» What you will do
Quote, with no changes, the lines that run from the top of the material to the line with "Open the File", both included.

» Excerpted records

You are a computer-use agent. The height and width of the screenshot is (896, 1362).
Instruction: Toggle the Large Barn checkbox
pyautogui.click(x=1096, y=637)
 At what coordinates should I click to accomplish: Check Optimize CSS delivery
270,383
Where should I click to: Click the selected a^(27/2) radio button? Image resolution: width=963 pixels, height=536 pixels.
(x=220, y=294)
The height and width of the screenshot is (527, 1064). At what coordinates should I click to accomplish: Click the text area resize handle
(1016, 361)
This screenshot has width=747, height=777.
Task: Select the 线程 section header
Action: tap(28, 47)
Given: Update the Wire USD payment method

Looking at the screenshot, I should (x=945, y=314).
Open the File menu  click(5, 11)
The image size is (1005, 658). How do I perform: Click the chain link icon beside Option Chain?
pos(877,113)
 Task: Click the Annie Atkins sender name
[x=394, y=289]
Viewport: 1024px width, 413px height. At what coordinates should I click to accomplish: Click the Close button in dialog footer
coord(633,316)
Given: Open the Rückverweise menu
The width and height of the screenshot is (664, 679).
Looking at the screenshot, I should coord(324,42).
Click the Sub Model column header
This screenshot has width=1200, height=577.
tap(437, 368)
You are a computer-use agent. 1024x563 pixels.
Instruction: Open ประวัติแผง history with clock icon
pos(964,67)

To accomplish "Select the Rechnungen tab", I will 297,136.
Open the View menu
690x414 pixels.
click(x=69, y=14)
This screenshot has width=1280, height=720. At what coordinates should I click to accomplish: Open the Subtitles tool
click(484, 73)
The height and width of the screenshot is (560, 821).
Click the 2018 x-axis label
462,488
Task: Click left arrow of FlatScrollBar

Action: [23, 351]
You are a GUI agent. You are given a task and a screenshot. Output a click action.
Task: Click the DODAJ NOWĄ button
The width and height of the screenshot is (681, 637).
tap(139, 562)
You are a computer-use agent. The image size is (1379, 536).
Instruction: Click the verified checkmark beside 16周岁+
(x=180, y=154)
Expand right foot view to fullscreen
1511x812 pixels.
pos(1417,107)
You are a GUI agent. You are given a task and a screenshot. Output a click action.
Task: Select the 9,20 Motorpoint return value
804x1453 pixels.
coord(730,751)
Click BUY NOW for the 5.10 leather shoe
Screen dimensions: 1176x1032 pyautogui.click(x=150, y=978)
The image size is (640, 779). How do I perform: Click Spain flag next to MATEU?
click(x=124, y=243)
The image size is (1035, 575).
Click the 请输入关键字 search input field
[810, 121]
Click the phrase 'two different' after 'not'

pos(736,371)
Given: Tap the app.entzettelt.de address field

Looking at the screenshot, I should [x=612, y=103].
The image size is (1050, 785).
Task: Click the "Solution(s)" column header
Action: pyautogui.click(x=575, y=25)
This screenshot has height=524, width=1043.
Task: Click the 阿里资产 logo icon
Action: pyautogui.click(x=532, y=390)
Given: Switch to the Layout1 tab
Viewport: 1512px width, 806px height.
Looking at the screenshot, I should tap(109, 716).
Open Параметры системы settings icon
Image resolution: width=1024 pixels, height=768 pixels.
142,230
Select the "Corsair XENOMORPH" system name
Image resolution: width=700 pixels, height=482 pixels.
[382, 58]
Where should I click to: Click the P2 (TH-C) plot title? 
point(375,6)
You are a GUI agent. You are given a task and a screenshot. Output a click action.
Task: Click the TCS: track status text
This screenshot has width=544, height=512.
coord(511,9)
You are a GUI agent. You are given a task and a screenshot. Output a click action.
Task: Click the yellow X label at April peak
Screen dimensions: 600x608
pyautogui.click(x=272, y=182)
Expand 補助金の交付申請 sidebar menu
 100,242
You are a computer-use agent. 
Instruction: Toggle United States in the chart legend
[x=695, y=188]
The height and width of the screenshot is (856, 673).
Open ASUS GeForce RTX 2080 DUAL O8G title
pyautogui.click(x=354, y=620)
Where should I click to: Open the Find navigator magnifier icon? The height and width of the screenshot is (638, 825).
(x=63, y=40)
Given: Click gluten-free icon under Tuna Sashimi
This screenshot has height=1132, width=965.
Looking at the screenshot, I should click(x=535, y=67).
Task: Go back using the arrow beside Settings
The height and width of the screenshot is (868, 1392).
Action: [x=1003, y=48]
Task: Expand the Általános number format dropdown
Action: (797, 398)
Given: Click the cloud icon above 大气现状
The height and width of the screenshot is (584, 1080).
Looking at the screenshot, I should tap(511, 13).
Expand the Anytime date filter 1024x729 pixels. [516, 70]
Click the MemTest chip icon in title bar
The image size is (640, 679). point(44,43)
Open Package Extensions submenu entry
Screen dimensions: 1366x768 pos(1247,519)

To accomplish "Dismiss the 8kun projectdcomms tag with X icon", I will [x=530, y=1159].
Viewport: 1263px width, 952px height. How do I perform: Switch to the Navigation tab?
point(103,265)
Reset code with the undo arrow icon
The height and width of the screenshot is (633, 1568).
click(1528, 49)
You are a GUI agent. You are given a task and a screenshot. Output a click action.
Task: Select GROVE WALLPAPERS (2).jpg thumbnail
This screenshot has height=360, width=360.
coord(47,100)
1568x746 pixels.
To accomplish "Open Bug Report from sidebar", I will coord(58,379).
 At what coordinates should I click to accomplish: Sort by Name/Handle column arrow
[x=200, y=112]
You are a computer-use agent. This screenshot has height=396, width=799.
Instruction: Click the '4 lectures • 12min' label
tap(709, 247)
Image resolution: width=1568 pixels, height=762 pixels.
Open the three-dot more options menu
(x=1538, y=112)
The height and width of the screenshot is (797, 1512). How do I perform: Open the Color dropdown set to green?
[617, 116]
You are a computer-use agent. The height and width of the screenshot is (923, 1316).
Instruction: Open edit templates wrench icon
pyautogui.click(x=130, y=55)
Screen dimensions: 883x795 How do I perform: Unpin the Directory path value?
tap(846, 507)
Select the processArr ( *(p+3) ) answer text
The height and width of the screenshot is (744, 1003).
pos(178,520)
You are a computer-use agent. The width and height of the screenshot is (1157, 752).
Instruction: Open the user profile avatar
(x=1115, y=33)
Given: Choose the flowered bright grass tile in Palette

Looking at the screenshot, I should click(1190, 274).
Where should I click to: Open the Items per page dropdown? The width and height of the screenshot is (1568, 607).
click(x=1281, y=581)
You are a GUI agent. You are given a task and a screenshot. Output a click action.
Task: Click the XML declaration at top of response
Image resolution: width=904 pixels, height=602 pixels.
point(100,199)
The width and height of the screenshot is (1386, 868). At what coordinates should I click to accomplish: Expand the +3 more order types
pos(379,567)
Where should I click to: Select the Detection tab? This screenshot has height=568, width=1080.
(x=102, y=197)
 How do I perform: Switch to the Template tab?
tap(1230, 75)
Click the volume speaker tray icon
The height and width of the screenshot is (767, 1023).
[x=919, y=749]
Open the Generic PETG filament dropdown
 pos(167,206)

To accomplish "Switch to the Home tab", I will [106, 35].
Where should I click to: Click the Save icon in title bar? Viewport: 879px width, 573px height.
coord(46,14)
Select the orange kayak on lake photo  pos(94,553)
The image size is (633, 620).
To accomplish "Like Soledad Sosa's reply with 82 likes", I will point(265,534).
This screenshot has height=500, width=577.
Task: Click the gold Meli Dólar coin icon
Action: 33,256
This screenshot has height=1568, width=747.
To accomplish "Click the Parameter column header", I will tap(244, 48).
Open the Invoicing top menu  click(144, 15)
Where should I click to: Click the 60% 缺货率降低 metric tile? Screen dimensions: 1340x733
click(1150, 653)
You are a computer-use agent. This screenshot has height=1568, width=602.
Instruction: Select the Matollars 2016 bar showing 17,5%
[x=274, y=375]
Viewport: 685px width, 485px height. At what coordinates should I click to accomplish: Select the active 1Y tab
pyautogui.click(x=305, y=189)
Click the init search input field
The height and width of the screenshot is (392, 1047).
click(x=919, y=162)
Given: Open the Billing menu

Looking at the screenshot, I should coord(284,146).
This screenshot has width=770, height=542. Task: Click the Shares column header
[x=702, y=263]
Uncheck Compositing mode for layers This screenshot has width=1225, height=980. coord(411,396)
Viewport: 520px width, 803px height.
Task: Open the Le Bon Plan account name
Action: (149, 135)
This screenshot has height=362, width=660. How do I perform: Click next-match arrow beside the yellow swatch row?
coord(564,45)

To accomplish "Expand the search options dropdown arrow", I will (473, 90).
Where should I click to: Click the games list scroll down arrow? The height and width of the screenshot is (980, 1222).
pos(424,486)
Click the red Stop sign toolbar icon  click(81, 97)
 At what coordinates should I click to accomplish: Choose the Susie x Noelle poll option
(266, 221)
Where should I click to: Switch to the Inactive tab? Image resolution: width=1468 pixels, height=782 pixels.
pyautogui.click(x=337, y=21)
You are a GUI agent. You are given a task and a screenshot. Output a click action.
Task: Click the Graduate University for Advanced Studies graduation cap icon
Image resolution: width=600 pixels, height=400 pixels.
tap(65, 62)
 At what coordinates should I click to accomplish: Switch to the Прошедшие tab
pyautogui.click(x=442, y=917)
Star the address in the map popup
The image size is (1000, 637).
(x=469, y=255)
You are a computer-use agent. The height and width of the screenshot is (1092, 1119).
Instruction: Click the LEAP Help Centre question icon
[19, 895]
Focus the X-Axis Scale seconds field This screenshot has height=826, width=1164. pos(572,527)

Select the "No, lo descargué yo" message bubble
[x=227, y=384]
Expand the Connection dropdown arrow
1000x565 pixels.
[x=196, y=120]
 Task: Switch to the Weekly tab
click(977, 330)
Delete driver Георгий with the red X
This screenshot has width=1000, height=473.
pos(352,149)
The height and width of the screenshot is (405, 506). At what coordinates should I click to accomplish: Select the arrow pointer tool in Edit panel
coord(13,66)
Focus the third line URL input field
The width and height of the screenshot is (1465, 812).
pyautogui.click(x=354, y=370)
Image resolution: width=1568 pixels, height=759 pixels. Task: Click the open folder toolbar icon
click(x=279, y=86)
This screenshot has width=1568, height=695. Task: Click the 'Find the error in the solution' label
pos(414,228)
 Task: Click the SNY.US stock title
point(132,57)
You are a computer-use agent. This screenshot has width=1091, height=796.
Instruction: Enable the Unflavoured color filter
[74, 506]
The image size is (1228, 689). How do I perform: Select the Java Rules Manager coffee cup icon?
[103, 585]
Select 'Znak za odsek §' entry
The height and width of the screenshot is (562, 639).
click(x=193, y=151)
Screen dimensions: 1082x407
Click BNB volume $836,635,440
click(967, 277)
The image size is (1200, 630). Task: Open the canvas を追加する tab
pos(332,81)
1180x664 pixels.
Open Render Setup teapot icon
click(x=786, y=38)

» Exercise solution
You are a computer-use agent. The height and width of the screenshot is (896, 1362).
Instruction: Toggle the Large Barn checkbox
pyautogui.click(x=1096, y=637)
 At what coordinates should I click to accomplish: Check Optimize CSS delivery
270,383
Where should I click to: Click the selected a^(27/2) radio button? Image resolution: width=963 pixels, height=536 pixels.
(x=220, y=294)
The height and width of the screenshot is (527, 1064). At what coordinates should I click to accomplish: Click the text area resize handle
(1016, 361)
This screenshot has width=747, height=777.
Task: Select the 线程 section header
Action: tap(28, 47)
Given: Update the Wire USD payment method

Looking at the screenshot, I should (x=945, y=314).
Open the File menu  click(5, 11)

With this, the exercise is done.